Passage START

Granato, who won gold in 1998 at the Nagano Games and silver in 2002 at Salt Lake City with the U.S. team, noticed Darwitz's on-ice command immediately.
"You're meeting her and thinking, 'Wow, she's so young and quiet.' Then she gets on the ice and she's just this little superstar," Granato said. "I remember thinking of her, just the way she skated. Her skating was her biggest asset, but she had so much explosiveness down the ice. And the way she handled the puck while she was skating was the most impressive. I've said this before, but her ability to skate and shoot the puck at full speed was something. I've seen NHLers do that, but I hadn't seen it at any other level. She was just an amazing player."
Video: Darwitz on U.S. Hockey Hall of Fame induction
Darwitz began her collegiate career at Minnesota in the fall of 2002. That transition also went well.

Passage END

__Activities__:
1) From the Darwitz passage, list the aspects of Darwitz's play that Granato singles out in the quoted remarks.
2) Pick up the Darwitz passage after its last sentence and continue it.

Information shown START

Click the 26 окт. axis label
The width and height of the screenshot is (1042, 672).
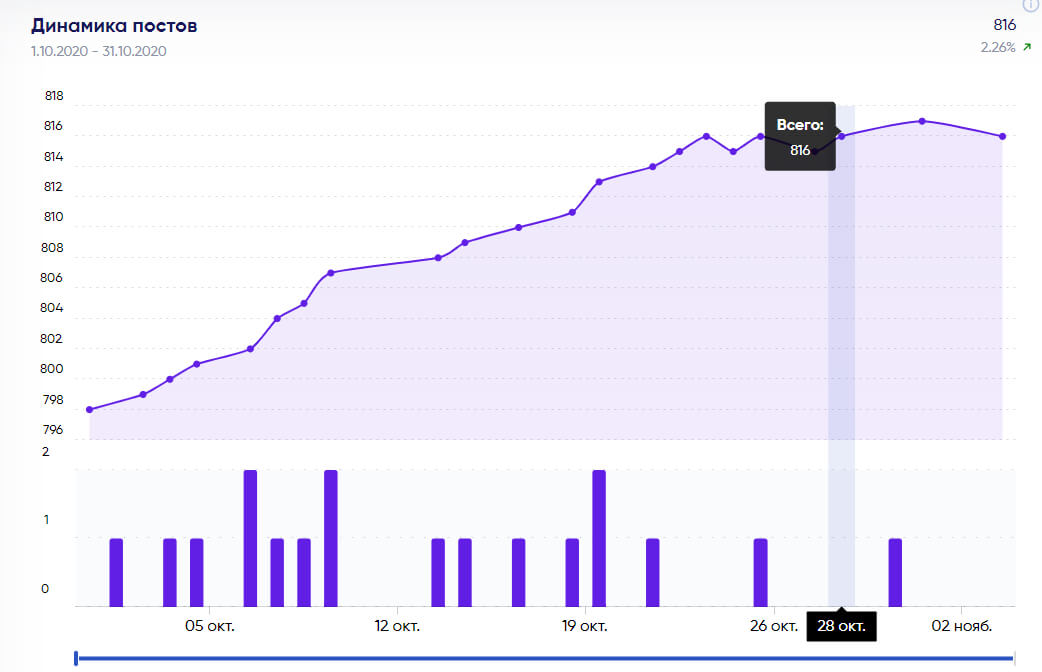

Information shown END

__Written responses__:
1)
- Her skating
- Her explosiveness down the ice
- The way she handled the puck while skating
- Her ability to skate and shoot the puck at full speed

2)
"She wasn't your typical freshman," Hallordson said. "She was a leader from the time she stepped on campus because of the respect from everyone for what she had accomplished [in international hockey] and what she could do on the ice."
Darwitz led the Gophers to the NCAA Division I Women's championship in 2004 and 2005. She finished with a stellar junior year (2004-05), setting an NCAA record for points in a season with 114 (42 goals, 72 assists) in 40 games. She also scored a record nine points (three goals, six assists) in three games and had the game-winning goal with 1:08 remaining in the third period in Minnesota's 4-3 win over Harvard in the 2005 championship game.
Krissy Wendell-Pohl, who played with Darwitz at Minnesota and on the 2002 and 2006 Olympic teams, said Darwitz saw and understood the game faster than other players.
"She had all the skills: an incredible skater, passer and shooter. There wasn't a weakness in her game," Wendell-Pohl said. "She had an inner confidence. It wasn't arrogance at all, just confidence. She wanted to win, and she was going to push everyone else around her to make her better. She was quiet as a person, but her game was impactful."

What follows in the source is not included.